=== TEXT BLOCK ===
· · · · · · ·

Campus Sickle Cell Awareness Blood Drive collects record donations

The UW-Madison campus came out in full support Tuesday to join the fight against Sickle Cell Disease. The annual fall campus Sickle Cell Awareness Blood Drive collected 46 pints of usable blood— the highest number in the five years of the drive.

Those 46 pints of blood will help save up to 138 lives in Madison and beyond.

For the first time ever, the fall campus drive was hosted in Morgridge Commons at the Education Building on Bascom Hill. The location proved a huge success, drawing large numbers of walk-in donors.

All tolled, 50 student, faculty, staff and community donors came through the door, with only a handful of deferrals.

The Morgridge Center hosts four annual Sickle Cell Awareness Blood Drives every year— two on campus and two off campus. The drives are a combined effort of the Morgridge Center, the Urban League of Greater Madison and Fountain of Life Church on Badger Road.

· · · · · · ·

=== QUESTIONS ON THE MATERIAL ===
- 1) Answer these questions using the blood drive article:
(a) How many pints of usable blood did the fall campus drive collect?
(b) Where was the fall campus drive hosted for the first time?
(c) How many Sickle Cell Awareness Blood Drives does the Morgridge Center host each year, and how are they divided?
- 2) Reproduce the blood drive article from "The Morgridge Center hosts" to "on Badger Road.".
- 3) Extend the blood drive article, continuing after its final sentence.

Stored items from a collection
· · · · · · ·

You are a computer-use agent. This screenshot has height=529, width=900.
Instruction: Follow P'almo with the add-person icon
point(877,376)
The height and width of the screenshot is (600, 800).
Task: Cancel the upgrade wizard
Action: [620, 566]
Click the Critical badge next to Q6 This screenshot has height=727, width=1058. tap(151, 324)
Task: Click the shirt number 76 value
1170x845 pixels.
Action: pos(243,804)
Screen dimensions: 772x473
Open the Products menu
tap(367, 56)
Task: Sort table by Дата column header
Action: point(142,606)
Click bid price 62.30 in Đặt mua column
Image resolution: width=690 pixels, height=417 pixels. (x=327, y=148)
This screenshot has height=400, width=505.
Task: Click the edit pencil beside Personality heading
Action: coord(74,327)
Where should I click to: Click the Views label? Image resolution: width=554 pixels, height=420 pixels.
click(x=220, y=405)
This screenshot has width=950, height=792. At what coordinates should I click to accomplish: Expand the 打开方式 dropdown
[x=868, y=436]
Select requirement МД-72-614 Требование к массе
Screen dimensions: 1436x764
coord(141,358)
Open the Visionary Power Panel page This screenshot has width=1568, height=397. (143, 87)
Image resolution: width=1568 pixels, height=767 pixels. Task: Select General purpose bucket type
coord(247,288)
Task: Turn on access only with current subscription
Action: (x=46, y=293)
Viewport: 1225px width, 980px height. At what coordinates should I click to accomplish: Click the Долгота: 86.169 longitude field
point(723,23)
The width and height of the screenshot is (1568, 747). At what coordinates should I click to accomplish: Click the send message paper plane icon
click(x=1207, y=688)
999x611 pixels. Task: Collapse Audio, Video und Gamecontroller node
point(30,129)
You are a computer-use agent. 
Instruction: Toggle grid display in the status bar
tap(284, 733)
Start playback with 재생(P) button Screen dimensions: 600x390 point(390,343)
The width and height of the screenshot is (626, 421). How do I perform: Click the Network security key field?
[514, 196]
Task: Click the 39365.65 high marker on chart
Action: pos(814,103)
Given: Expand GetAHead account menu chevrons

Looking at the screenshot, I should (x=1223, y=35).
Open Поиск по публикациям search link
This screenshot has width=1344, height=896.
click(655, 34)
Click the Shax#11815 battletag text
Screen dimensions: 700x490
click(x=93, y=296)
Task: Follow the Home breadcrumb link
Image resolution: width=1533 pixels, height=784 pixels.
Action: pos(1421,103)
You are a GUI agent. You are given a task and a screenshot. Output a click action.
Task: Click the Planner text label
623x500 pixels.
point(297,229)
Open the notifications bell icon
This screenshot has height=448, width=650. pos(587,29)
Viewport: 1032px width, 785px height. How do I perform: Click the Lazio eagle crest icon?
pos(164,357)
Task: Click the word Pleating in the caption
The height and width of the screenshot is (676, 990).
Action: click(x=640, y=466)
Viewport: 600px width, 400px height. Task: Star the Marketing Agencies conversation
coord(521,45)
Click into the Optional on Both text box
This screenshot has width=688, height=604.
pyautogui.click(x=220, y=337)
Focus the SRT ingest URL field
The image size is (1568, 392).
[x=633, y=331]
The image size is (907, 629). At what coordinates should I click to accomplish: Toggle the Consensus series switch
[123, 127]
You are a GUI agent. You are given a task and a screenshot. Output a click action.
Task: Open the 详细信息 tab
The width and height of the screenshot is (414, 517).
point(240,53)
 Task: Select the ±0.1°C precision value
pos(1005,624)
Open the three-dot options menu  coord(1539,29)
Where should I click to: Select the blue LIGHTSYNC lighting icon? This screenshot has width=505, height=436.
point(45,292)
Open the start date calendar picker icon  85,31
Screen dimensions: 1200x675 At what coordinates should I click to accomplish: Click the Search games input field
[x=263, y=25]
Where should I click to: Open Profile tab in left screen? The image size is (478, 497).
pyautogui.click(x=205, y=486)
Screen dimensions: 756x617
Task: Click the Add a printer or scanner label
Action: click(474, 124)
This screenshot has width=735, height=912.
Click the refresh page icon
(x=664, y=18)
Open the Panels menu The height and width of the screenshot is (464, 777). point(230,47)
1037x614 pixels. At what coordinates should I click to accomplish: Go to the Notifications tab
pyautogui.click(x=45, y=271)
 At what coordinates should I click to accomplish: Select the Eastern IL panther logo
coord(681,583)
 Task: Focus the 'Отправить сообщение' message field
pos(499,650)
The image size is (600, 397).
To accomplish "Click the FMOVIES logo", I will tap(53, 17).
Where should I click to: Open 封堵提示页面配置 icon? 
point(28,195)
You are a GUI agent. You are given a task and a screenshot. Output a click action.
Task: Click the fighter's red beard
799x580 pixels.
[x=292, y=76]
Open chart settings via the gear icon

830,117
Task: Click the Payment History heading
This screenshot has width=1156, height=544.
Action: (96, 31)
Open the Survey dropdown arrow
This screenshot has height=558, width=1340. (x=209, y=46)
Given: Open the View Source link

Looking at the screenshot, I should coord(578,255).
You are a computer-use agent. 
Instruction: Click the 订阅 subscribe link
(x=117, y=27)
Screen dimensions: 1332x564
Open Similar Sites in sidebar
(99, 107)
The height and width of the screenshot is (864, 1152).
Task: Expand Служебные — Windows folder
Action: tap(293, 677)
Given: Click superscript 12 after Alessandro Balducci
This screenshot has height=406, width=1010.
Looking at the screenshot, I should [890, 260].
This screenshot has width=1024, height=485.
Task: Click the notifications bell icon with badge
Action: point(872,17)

· · · · · · ·

=== EXERCISE RESPONSES ===
- 1)
(a) 46 pints.
(b) Morgridge Commons at the Education Building on Bascom Hill.
(c) Four: two on campus and two off campus.

- 2)
The Morgridge Center hosts four annual Sickle Cell Awareness Blood Drives every year— two on campus and two off campus. The drives are a combined effort of the Morgridge Center, the Urban League of Greater Madison and Fountain of Life Church on Badger Road.

- 3)
The drives seek to increase awareness about Sickle Cell Disease as well and grow the diversity of blood donors in Madison. It’s important that blood donors reflect the ethnic diversity of the patients who receive their blood. Patients with Sickle Cell Disease— which predominantly affects African-Americans— are less likely to have complications from blood donated by donors of the same ethnicity.

The Sickle Cell Awareness Blood Drives were first inspired by a young Madisonian born with the disease. Now 12 years old, Isaiah has received hundreds of blood transfusions in his lifetime to combat the effects of Sickle Cell. But the disease is intensifying and treatments are becoming less effective. So Isaiah will undergo a bone marrow transplant next spring— a promising treatment and possible cure. His mother will be his donor match.

Read more about Isaiah’s story.

The next community Sickle Cell Awareness Blood Drive will take place Saturday, Feb. 27.